[RECORDS SHOWN Boundary: Start]

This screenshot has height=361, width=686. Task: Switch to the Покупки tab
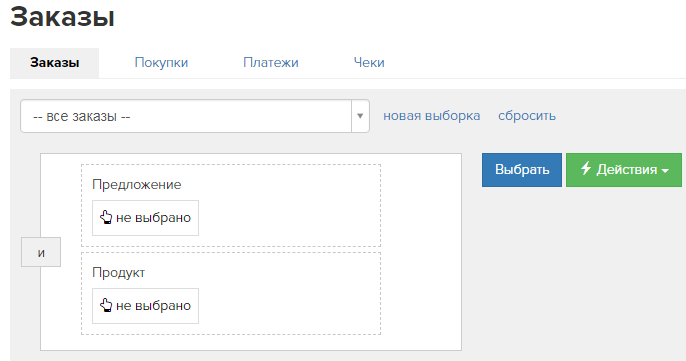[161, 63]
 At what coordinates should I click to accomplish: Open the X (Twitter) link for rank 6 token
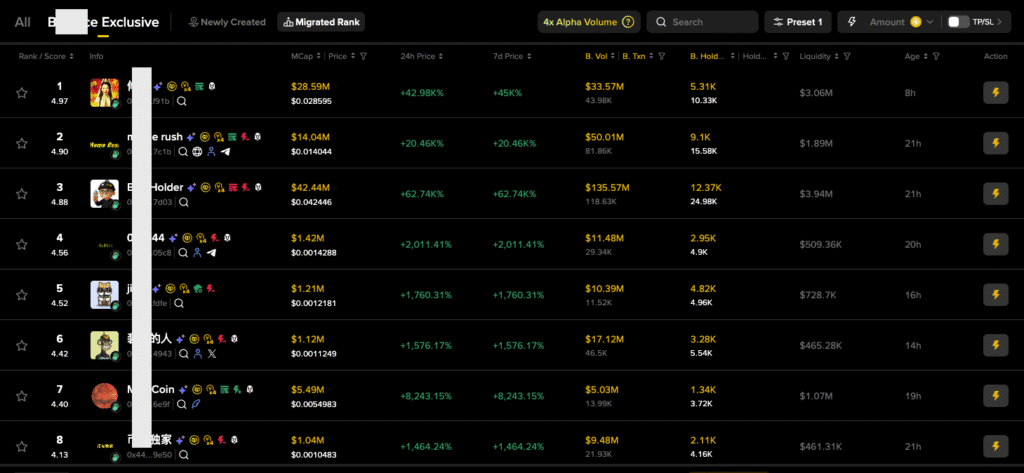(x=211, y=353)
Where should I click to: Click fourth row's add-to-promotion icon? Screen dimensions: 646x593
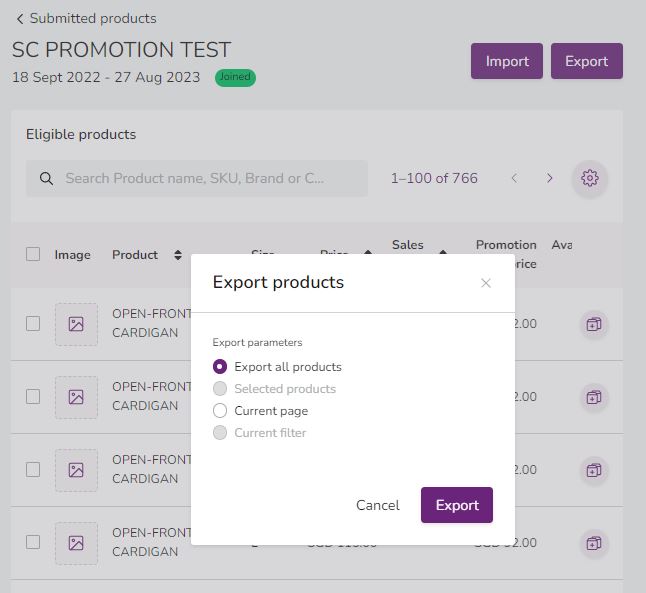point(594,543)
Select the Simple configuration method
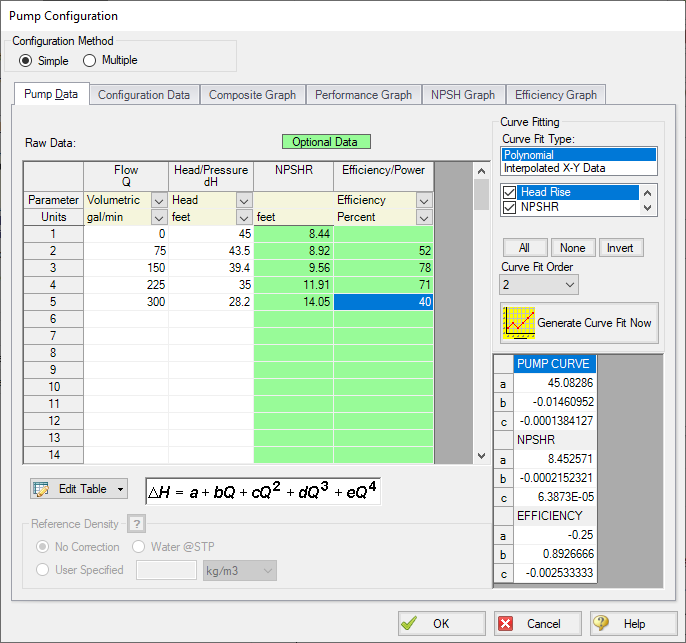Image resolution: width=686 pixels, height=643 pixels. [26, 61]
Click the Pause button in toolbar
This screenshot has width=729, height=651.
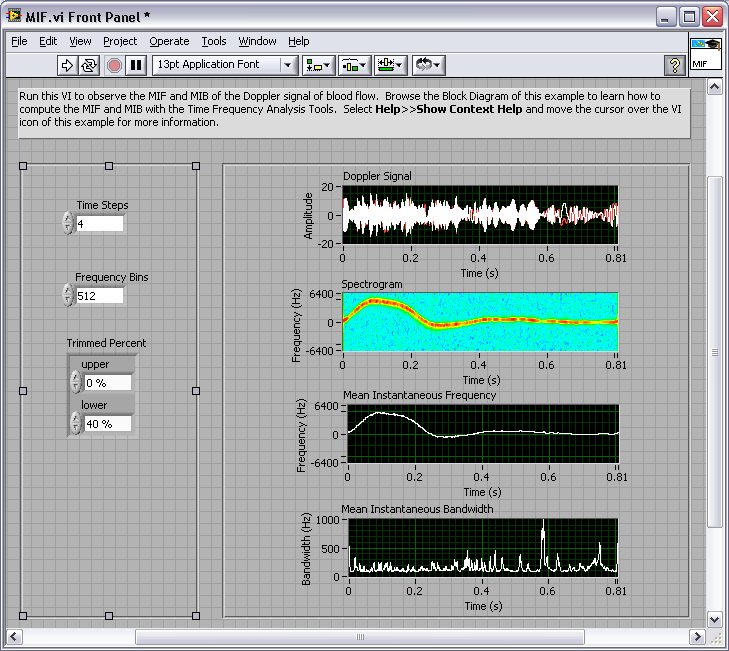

[RECORDS SHOWN Boundary: End]

◆ **PROBLEM**:
Where an image appears in the data, skip it, and return the rest verbatim.

◆ **FINISHED EXERCISE**:
This screenshot has height=361, width=686. Task: Switch to the Покупки tab
[161, 63]
 At what coordinates should I click to accomplish: Open the X (Twitter) link for rank 6 token
(x=211, y=353)
Where should I click to: Click fourth row's add-to-promotion icon? Screen dimensions: 646x593
point(594,543)
Select the Simple configuration method
Image resolution: width=686 pixels, height=643 pixels. [26, 61]
Click the Pause button in toolbar
This screenshot has width=729, height=651.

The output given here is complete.